Because of the mutual lack of information among the students, mapping, a stage in the work process that was rather marginal in my cultural management education in Germany, gains significance. "Mapping" is generally referred to as the attempt to review a predetermined field or a scene by incorporating and visualizing data that has been researched. In lessons, this technique helps gain an overview of the existing actors in a local theater scene – a necessary condition for one’s own artistic and commercial success if one wants to appear in such or similar surroundings.
The idea that one should first do research before embarking on a new project surprised my students. But essentially, "strategic acquaintance" is always the crucial work technique in India: for students, for a foreign guest lecturer like me, and even for the Indian teachers. The diversity of the country makes everyone a stranger to a certain extent, forcing all to be constantly attentive and flexible – and allowing for new discoveries and adventures at any moment.
The case studies that we worked on were local, the strategies had been already tried out in the Indian theater scene, and the ideas that emerged from it were ‘homegrown’ – as was the context in which they should ultimately work. So what was my contribution as a Western cultural manager? I had the inside perspective that the students, thanks to their training as well as through their own theater work, had transformed into an external perspective. I had acted as someone who was curious but who was unfamiliar with the details of the situation. I was a person one had to explain familiar things to, which meant that they themselves had to first reflect on them. Moreover, I had presented techniques to the students where they could visualize results and therefore make them more accessible. A student whose father belonged to the second generation of a family that runs a theater group analyzed the fundraising activities of her family. Although they were self-evident to her from years of experience (or by chance) she presented them for the very first time to me and the class.
What are the consequences of these experiences for cultural cross-border cooperation, in particular for the international exchange in cultural management? By no means is internationalism working in a way that advanced American-European concepts and standards are finally being extended to the underdeveloped periphery. Global consciousness is not about applying the same universal guidelines everywhere. On the contrary, it is about being open to the diversity and colorfulness of reality. One needs cultural management that is dialogical. A person who wants to understand another person or culture has to be an active player, give account of his own character and conditions, and engage in a genuine dialogue with the opposite side. Understanding and self-understanding are inseparable, as are understanding and support or respect: those who do not expect that a stranger or a foreign country will have something relevant to tell him won’t get anything worthwhile back in return.

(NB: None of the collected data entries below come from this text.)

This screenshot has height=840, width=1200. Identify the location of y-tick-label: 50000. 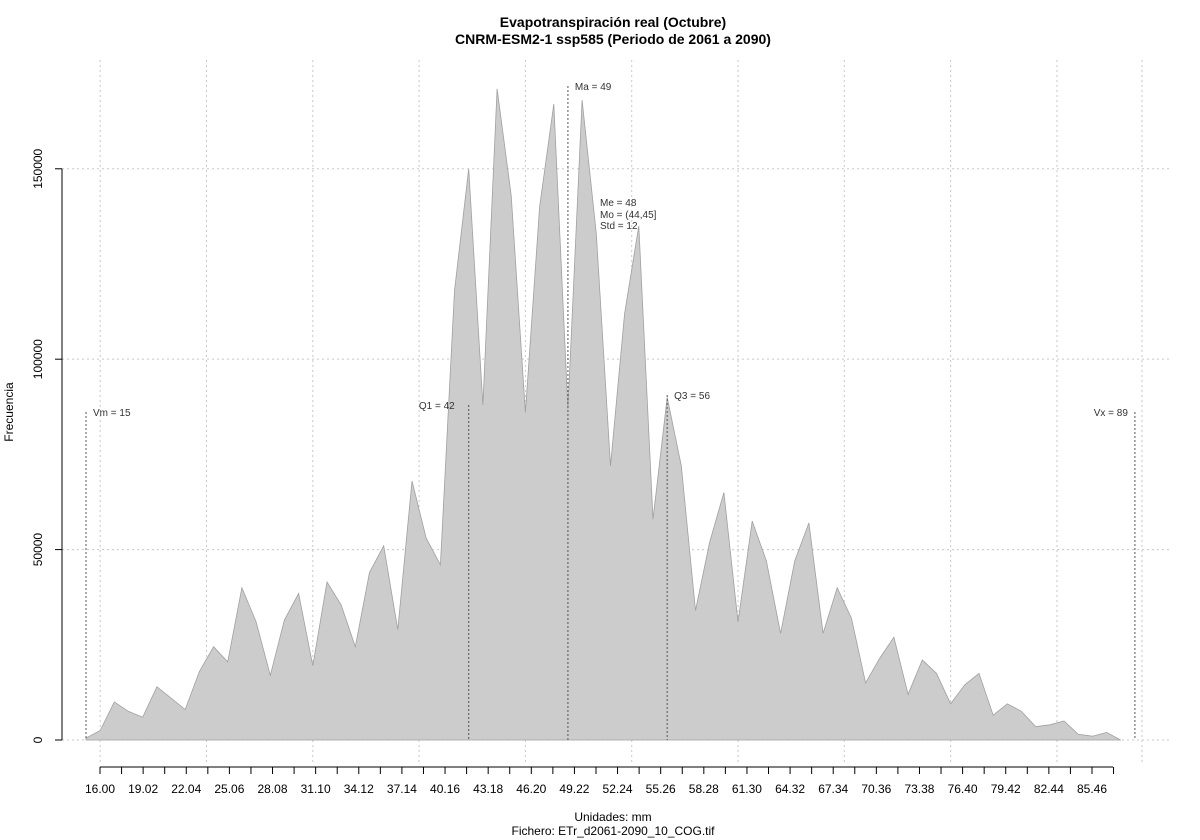
(38, 550).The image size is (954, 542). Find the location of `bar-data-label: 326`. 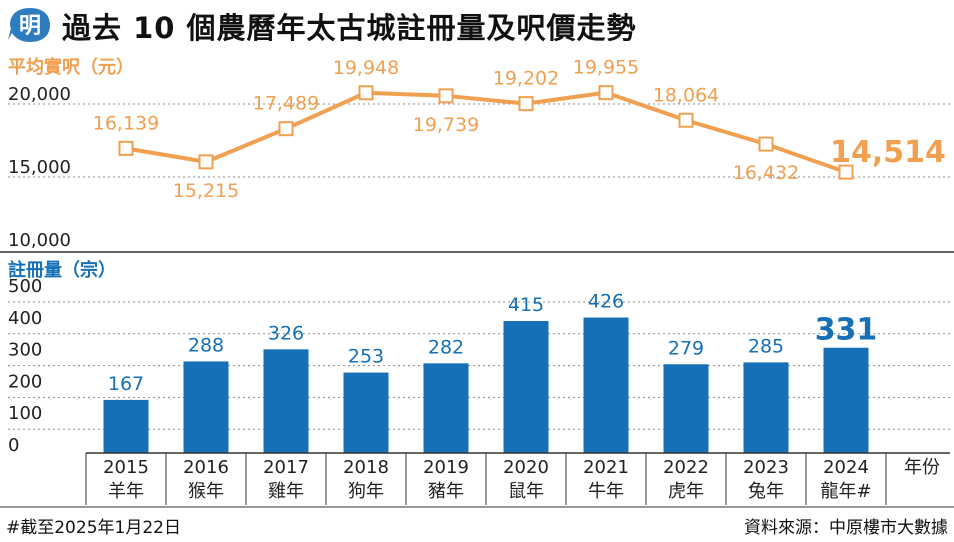

bar-data-label: 326 is located at coordinates (286, 333).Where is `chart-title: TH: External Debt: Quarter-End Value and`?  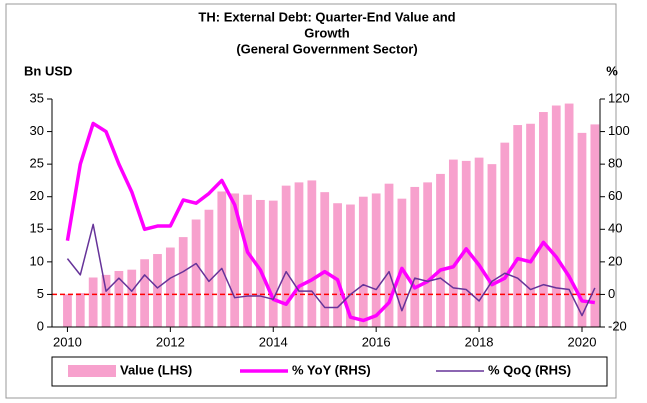 chart-title: TH: External Debt: Quarter-End Value and is located at coordinates (326, 16).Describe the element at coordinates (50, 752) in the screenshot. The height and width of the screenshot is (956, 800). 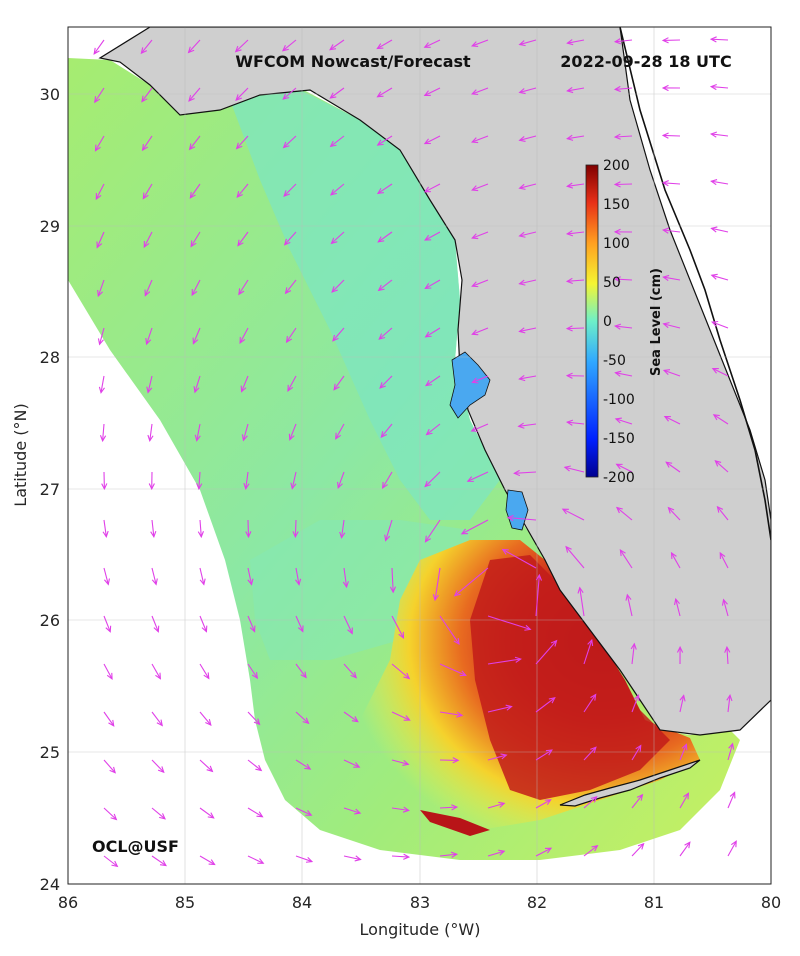
I see `y-tick-label: 25` at that location.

Therefore, it is neither about instruction nor about export, transfer or development aid but about exploration and cooperation. Ultimately, it is about discovering something that already exists and bringing it to light. In a civilization as old as India, with a cultural history of not just hundreds, but thousands of years, there are well-practiced, traditional ways of working and behavior patterns that can be named, understood, enhanced and transferred over to new conditions. At the same time, there is also a strong interest in contributions from the West; they are actively in demand and can play an important role. But they must be adapted to the existing conditions and ultimately, together with the local knowledge and local practice, create something that is whole and new.